NO SENSE IN CLINGING

  • 2006-03-08

 

Emotions are running high in Estonia, and last week they finally spilled over. The country will hold a presidential election this year, and politicians are up in arms over who should be the next head of state. The incumbent, Arnold Ruutel, can submit his candidacy for a second term, but a group of MPs, mainly in the opposition, are loathe to see it happen. Tonis Palts, former mayor of Tallinn, is one of them. Writing on his personal Web site, Palts castigated the president. "I have asked from my former colleagues, politicians, what good Arnold Ruutel has done for Estonia.

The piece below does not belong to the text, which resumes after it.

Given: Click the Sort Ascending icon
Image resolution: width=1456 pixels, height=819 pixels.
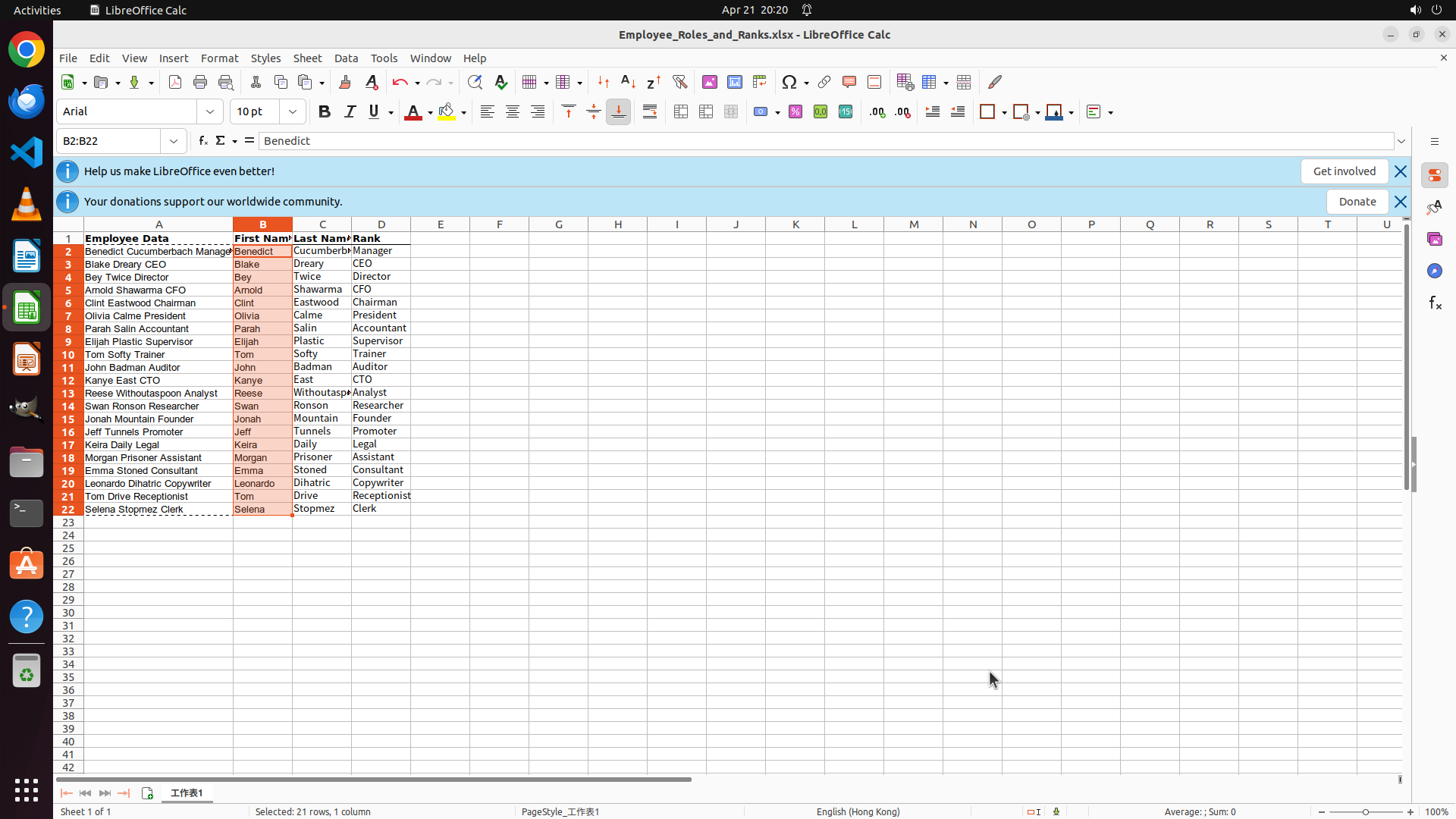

Despite all my efforts I can only quote one good deed 's the president was not against joining the European Union. That's all. This is as good as saying that [current Prime Minister Andrus] Ansip is a good prime minister because he's not going to send Estonians to Siberia," he said.

And Palts, a member of the center-right Res Publica party, didn't stop there. He said that 60 percent of those in favor of Ruutel serving a second term are fools. But, he added, Estonians shouldn't grieve over this: "Incidentally, there's no need to take it to heart. The Finns are a happier nation by only 10 percent."

Ouch. While there is no reason that the campaign will become even nastier, such commentary is, in a way, symptomatic of the choice Estonia faces. The last presidential election (in Estonia the head of state is elected by Parliament) went into overtime and left a bitter taste in many mouths. How could the Baltics' most progressive nation elect its last Soviet-era ruler as head of state? Lithuania had Valdas Adamkus and Latvia had Vaira Vike-Freiberga, yet Estonian politicians elected a life-long communist. As Estonia's first post-Soviet president, Lennart Meri, warned at the time: "Based on the outcome, the international community will wonder whether Estonia is maintaining the democratic course of a European country, or if it is making a stupid communist U-turn."

President Ruutel, 77, has kept mum on whether he will run again, though he has hinted that there comes a time when it is necessary to entrust power to a younger generation. Without passing judgment on Mr. Ruutel for his performance as president, he should refrain from running again. An octogenarian president cannot serve Estonia 's home of ideas and innovation 's the way the country needs. As the president suggested himself, there comes a time to let the younger crowd take over. Indeed, if Estonia is to undergo another growth spurt and, as Prime Minister Ansip recently said, become one of Europe's top five prosperous nations, then the country would be wise to choose a young, energetic leader.

But are politicians capable of agreeing on one candidate? Last time around they couldn't. This year it appears the right-wing forces, having mulled over the mistakes of 2001, are determined to set aside differences and come up with one individual. The People's Union, the center-left party Ruutel once belonged to, has already voiced support for a second term, while the Center Party is likely to support him as well since the other political groups will not bother entertaining the concept of a Center Party president (which could only be Edgar Savisaar). That leaves the Reformists, Res Publica, Pro Patria Union, the Social Democrats and several other MPs to give Estonia a young president. Which is to say there's another reason why presidents should be elected directly by the people.